>>>

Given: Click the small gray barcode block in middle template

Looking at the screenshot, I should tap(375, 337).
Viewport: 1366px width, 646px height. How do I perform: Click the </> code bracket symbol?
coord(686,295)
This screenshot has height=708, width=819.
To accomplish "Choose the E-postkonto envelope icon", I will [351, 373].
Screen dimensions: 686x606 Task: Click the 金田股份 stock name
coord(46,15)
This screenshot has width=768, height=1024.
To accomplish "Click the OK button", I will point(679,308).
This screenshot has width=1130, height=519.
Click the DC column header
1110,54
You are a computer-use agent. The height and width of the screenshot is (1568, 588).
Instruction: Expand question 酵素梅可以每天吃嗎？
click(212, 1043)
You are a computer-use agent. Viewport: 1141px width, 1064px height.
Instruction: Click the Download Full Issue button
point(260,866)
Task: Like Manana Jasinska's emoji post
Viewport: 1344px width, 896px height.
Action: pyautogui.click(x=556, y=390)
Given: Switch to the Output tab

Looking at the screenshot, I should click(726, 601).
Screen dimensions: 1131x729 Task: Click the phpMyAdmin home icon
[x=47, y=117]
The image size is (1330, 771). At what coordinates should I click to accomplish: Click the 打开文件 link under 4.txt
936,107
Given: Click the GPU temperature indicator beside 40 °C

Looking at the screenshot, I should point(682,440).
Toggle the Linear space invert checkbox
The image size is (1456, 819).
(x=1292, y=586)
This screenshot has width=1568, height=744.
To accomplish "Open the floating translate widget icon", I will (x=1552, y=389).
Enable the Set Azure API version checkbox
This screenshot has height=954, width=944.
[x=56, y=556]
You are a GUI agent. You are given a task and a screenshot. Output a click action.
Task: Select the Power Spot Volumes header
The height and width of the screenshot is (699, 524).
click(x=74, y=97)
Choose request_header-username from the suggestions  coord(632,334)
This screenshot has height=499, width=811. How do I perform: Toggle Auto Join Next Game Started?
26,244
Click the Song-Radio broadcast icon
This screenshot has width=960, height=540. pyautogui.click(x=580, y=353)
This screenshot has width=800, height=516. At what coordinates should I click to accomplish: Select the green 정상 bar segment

<<<

> _Problem to solve_
Scan the records above for the string "will", then select every line that holds it.

> _Exercise output_
To accomplish "Choose the E-postkonto envelope icon", I will [351, 373].
To accomplish "Click the OK button", I will point(679,308).
To accomplish "Open the floating translate widget icon", I will (x=1552, y=389).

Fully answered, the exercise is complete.